I ran through my head for a new partner and recalled Jackie Rothman from Canton Ohio. We did a Heavy together in October and she was a beast. I asked her, she made sure it fit in her schedule, and almost immediately said yes. It was game on after that.
Initially the goal was to do our best and just try to finish. Once we got more confident, we established we are “finishing or dying” with a new goal of winning (gotta reach for the stars, right?). Now winning to us, or anyone at this event, is obviously totally dependent on who else shows up. This isn’t the Super Bowl. There’s no knowing who you’re matched up against. You don’t know their stats, their strengths, their weaknesses. It’s all figured out on the fly. Obviously we were at a significant disadvantage with my knee when it comes to speed, but we were going to give it hell.

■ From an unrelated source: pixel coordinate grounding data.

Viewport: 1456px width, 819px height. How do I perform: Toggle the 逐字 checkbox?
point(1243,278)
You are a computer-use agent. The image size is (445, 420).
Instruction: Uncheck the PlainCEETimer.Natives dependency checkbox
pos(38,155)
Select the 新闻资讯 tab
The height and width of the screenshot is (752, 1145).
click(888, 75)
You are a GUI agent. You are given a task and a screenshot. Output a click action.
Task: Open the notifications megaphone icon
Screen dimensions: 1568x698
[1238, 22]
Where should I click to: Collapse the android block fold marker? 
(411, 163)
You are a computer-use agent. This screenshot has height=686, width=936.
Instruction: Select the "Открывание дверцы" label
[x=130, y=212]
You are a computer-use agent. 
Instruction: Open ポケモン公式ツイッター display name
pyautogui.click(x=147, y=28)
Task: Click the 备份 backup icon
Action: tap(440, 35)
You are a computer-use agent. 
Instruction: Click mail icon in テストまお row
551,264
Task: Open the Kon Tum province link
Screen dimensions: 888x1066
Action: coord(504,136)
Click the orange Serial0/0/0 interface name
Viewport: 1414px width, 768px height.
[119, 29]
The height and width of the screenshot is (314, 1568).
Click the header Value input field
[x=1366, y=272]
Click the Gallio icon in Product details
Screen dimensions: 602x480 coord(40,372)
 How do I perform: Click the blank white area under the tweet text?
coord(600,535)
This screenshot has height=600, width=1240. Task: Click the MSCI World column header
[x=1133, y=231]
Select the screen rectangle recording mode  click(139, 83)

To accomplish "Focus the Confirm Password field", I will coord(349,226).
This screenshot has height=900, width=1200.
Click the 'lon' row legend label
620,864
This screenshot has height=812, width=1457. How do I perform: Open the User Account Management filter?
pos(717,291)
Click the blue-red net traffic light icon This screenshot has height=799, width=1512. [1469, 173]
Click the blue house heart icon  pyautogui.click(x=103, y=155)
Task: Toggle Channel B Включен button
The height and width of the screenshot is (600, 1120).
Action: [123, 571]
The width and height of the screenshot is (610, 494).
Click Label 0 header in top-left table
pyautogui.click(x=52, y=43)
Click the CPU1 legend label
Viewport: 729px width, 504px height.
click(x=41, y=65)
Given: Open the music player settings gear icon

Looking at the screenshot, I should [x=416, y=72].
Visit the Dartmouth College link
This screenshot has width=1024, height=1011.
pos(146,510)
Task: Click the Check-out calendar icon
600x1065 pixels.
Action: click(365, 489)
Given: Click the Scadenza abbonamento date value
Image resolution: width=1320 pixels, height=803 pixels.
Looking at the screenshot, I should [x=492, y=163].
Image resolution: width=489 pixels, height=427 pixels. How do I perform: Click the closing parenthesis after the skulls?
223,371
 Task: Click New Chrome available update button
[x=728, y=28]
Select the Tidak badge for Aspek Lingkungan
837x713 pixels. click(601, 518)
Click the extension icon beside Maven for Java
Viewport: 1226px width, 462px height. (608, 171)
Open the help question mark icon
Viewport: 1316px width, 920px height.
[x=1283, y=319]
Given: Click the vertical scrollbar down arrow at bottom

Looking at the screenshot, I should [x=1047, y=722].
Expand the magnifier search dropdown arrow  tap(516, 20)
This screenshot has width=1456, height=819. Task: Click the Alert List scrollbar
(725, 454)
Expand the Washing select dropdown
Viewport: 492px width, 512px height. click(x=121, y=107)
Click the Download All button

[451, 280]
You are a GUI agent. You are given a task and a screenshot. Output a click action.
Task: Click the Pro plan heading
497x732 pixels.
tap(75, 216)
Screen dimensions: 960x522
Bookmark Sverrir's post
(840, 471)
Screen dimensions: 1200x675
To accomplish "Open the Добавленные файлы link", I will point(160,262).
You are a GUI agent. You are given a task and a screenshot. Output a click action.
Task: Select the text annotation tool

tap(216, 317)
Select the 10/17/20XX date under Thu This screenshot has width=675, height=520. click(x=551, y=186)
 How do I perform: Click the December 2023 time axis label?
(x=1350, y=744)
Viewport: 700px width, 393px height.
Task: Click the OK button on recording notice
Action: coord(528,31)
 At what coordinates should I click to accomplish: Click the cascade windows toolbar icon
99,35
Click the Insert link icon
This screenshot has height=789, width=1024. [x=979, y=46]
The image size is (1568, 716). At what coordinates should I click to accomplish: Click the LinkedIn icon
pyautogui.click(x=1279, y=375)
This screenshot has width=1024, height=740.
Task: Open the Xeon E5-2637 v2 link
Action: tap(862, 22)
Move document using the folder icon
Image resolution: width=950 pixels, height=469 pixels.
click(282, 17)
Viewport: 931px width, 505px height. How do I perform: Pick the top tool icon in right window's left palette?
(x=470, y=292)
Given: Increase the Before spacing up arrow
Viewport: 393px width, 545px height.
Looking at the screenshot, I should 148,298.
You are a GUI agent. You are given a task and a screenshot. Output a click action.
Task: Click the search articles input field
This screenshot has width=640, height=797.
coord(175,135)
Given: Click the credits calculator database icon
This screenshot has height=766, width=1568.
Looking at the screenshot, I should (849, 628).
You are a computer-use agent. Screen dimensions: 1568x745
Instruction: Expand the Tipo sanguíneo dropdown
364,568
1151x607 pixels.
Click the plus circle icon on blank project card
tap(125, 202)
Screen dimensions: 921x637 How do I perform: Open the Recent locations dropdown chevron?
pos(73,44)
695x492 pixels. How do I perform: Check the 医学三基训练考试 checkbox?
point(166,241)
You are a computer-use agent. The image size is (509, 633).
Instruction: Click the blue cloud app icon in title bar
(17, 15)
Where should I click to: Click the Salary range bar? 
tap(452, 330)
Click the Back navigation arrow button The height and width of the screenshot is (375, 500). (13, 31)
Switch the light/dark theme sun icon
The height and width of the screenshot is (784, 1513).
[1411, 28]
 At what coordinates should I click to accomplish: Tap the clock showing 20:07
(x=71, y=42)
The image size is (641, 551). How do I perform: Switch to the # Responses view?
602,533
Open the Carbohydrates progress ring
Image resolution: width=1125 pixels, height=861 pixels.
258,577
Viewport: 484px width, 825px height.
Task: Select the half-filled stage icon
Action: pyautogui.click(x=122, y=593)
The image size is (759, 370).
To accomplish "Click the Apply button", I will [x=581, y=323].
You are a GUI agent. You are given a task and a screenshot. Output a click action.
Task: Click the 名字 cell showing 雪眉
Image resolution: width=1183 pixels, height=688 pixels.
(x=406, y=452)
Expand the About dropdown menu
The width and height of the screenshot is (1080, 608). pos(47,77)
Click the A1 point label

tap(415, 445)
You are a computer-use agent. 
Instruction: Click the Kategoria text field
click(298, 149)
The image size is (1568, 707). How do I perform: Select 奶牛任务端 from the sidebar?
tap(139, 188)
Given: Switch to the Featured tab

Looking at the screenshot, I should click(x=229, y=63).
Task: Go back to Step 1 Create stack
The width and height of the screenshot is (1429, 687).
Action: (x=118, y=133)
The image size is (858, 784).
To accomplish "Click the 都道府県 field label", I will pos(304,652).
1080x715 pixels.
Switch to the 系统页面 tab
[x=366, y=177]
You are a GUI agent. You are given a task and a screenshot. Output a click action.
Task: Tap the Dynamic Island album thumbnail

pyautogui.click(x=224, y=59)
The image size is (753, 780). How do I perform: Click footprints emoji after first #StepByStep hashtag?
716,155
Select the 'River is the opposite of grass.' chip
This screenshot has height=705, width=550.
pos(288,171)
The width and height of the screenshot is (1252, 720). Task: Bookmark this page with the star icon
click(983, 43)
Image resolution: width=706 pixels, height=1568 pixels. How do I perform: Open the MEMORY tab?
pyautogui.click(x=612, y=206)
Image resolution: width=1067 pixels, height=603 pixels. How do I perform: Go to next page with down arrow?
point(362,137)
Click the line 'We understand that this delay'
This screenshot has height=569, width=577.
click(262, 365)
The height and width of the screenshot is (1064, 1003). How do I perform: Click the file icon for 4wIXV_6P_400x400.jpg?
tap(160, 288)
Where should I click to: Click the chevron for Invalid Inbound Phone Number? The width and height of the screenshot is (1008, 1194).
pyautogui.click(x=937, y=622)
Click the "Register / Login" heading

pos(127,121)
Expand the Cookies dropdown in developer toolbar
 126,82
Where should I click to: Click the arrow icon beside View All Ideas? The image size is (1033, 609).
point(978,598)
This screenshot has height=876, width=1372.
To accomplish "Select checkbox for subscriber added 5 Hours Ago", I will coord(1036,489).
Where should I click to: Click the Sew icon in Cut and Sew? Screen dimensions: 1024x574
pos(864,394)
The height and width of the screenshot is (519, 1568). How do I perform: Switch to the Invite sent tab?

We placed a huge emphasis on our PT test in training. We wanted to make sure we ensured a safe spot for the rest of the event. We nailed the PT test and felt good. Now all we had to do was the unknown portion…..easy. One movement at a time. Don’t think ahead, just focus on the task at hand.
We arrived Wednesday night and met at the hotel. We slept as much as we could, checked our gear, ate as much as we comfortably could, and then checked out of the hotel. We had plenty of time, so we drove to an outlet mall to see if I could find a thicker 2nd baselayer. I struck gold at the clearance section of UA. From there, we headed to the start point. We had about 3 hours, so we set up blankets and laid in the shade and relaxed.
People started filtering in. We stayed in our little corner behind our Jeeps. We said hi to the few people who we knew well, but mostly kept to ourselves. Game faces on.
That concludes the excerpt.